Der Frankfurter Arachnologe Peter Jäger ärgert heimische Spinnen so lange bis sie zubeißen. Oft tun sie das selbst dann nicht. Die meisten Spinnenbisse hierzulande sind überhaupt keine.
Die Große Winkelspinne sitzt in der Klemme. Energisch rückt der Mann mit Vollbart ihr zu Leibe. Er hat ihre haarigen Beine zwischen Daumen und Zeigefinger genommen. Mit der anderen Hand drückt er ihren Giftapparat an seine Fingerkuppe. "Jetzt beiß doch!", murmelt er. Schließlich hat der Gleichmut der Spinne ein Ende. Sie spreizt ihre Mundwerkzeuge und versenkt ihre Giftklauen in der Haut ihres Peinigers. "Na endlich!", sagt der.
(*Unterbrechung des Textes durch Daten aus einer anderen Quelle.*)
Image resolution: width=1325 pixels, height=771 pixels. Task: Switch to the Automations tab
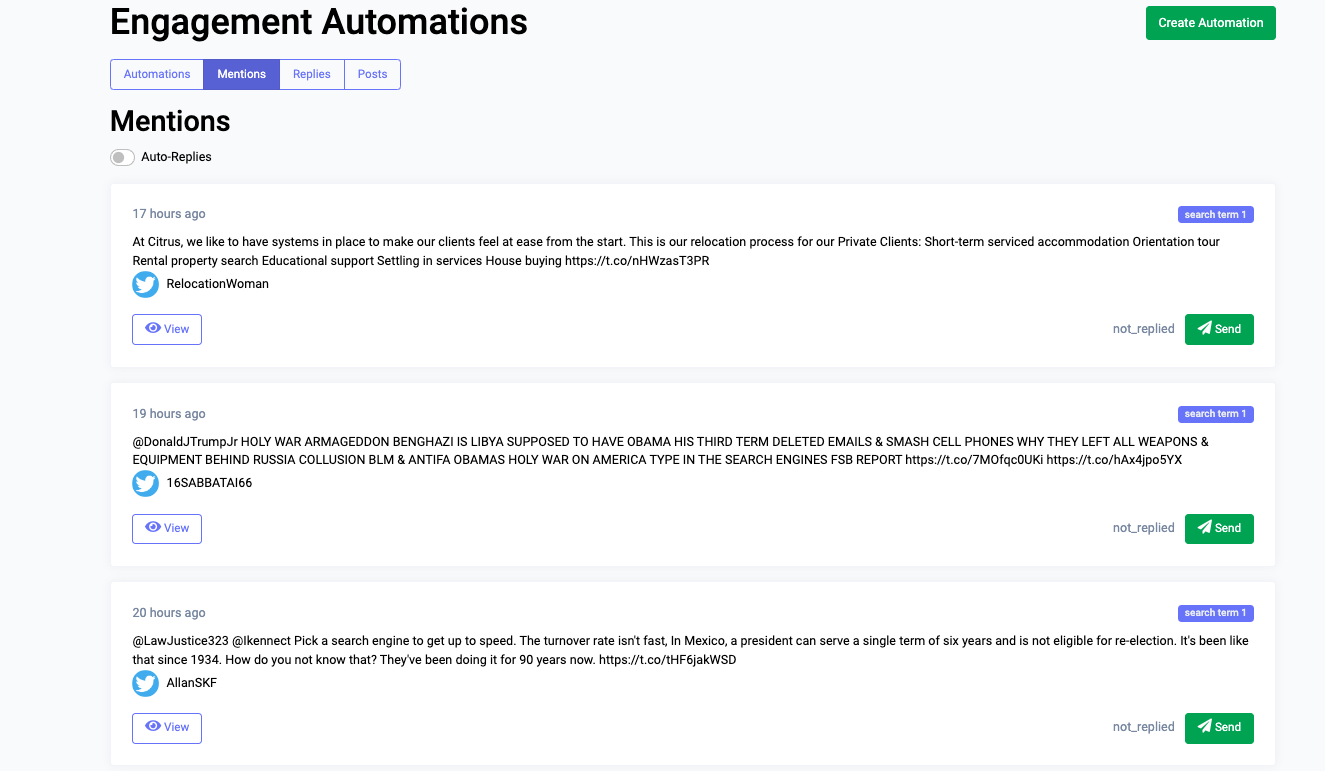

Wolfspinnen bauen ihre Nester zwischen Steinen oder unter Wurzeln und betäuben ihre Beute mit giftigem Biss. Dem Menschen können aber nicht gefährlich werden.
(Foto: iStockphoto)Selbst wer genau hinsieht, kann nicht entdecken, wo die Spinne zugebissen hat. "Einen Pieks wie von einer kleinen Nadel, mehr habe ich nicht gemerkt", sagt Peter Jäger. Er klingt fast enttäuscht. Eigentlich mag der Spinnenforscher vom Frankfurter Senckenberg Forschungsinstitut die wehrhaften Raubtierchen. Er würde sie nie zum Spaß ärgern. Aber dieser Selbstversuch ist wohl in ihrem Sinne: Jäger ist angetreten, die Ehre der Krabbler wieder herzustellen.
Für Menschen, denen beim Anblick von Spinnen ein Schauer über den Rücken huscht, sind Große Winkelspinnen besonders schrecklich. Die als Hausspinnen bekannten Tiere aus der Gattung Tegenaria gehören mit fast zwei Zentimetern Körperlänge und bis zehn Zentimetern Beinspannweite zu den größten deutschen Spinnen - und sie bewohnen fast jeden Keller im Land.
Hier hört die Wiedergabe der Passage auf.